842 Valencia Street, San Francisco
WHAT TO SEE:
The Castro Theatre is one of the few remaining ‘movie palaces’ from the 1920s that’s still in operation in America. A photogenic landmark from the exterior, it’s the inside that really makes an impact: picture original tapestries, chandeliers and a strikingly ornate ceiling. Each week, the cinema screens old classics (including a regular slot for Alfred Hitchcock’s San Fran-set Vertigo), plus singalong musicals using the old pipe organ.
429 Castro Street, San Francisco
For fun on a budget, head to Fisherman’s Wharf for the Musee Mecanique – a museum dedicated to old coin-operated arcade games. The collection would be an impressive haul on its own, but the best bit is that all the games are playable, from mechanical fortune tellers through to strongmen arm wrestling and coin-operated palm readers. Trust us, it’s worth a visit (especially when the city’s famous fog makes an appearance).
Fisherman’s Wharf, San Francisco
Haight-Ashbury is crammed with second-hand and vintage clothing stores, but Wasteland is up there with the best. Each morning, the shop unlocks its doors to buy pieces from sellers (not everything makes the cut) – from midday, it opens up for those after a sartorial steal. Filled with discounted designer items in impeccable nick, don’t be surprised to discover retro Versace and 1990s Vivienne Westwood among its heaving rails.
1660 Haight Street, San Francisco
Surely the world’s most intriguing high-security prison, Alcatraz is a must-visit and offers a real eye-opening experience of what life was like for those who were incarcerated on the remote island. Top tips: make sure you book this one way in advance, as it always sells out; and opt for the night tour – nowhere near as creepy as it sounds, you’ll get a sunset view over the island and the city at large on the boat trip home.
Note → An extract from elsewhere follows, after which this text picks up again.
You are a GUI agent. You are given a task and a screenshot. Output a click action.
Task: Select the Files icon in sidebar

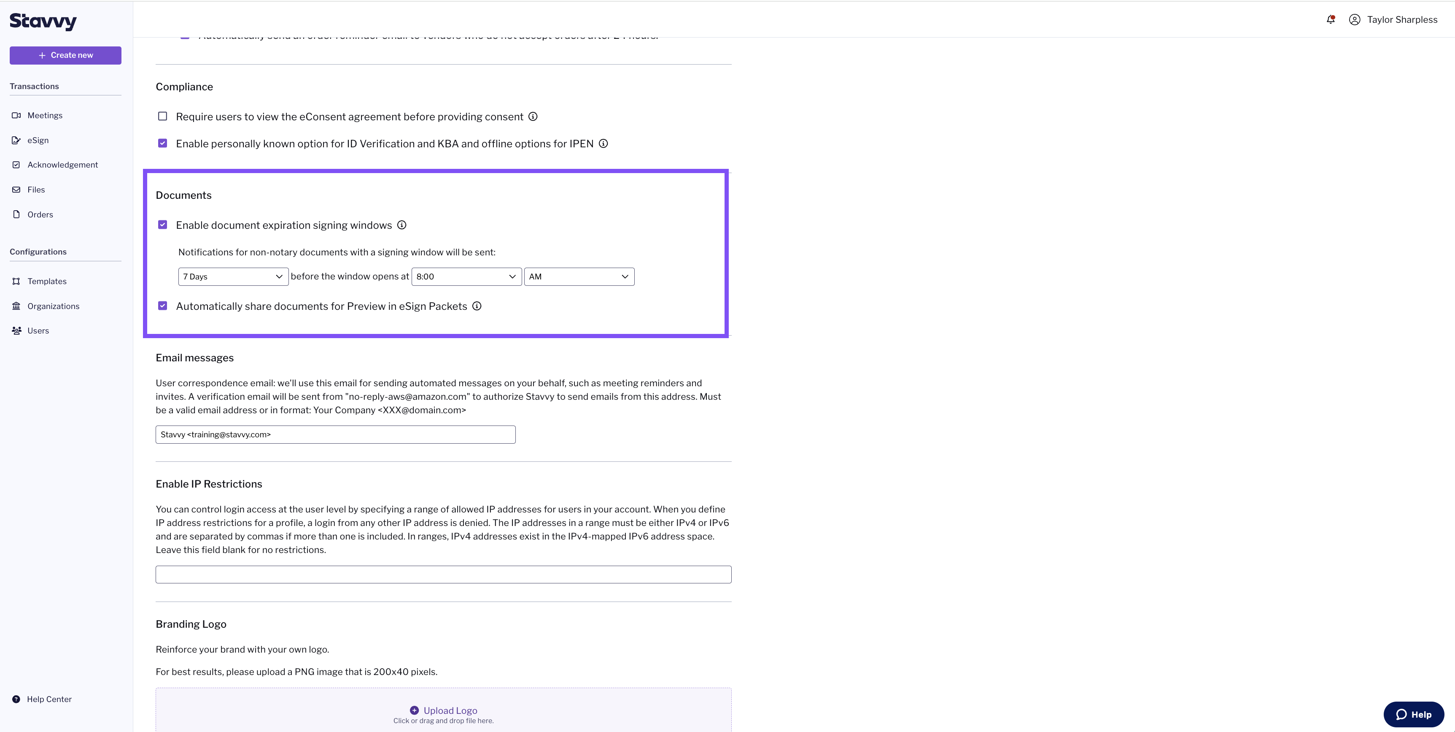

Alcatraz Island, San Francisco Bay
Aside from the Golden Gate Bridge and the cable cars, one of the city’s most famous emblems are the Painted Ladies – two streets’ worth of Victorian and Georgian wooden houses the are each painted in three or more pastel hues. Also known as ‘Postcard Row’, these brightly coloured homes have become a pop culture staple: those of a certain age should know that the houses from Mrs Doubtfire and Full House are located on these streets.
Steiner Street and Hayes Street, San Francisco
Smack in the middle between Mission Cheese and Craftsman & Wolves is Dandelion Chocolate – an artisan factory and store that makes and sells slabs of the good stuff. Focusing on a bean-to-bar approach, Dandelion offers a more intimate tour experience to SF’s more famous Ghiradelli experience down by Fisherman’s Wharf – with just as many tastings. A cafe within serves sweet treats, laced with its own wares.
740 Valencia Street, San Francisco
Golden Gate Bridge
Last but not least, San Fran’s most famous landmark. Even the laziest (or most hungover) trippers should make sure to hire a bike from one of Fisherman’s Wharf’s numerous cycle hire companies (we recommend Blazing Saddles) to make the three-hour round trip over the bridge and back, where you’ll be rewarded with views and photo opps galore. Those wanting to make a full day of it should continue over to picture-postcard Sausalito over the bridge, have a drink by the water’s edge, then get the ferry back to the city.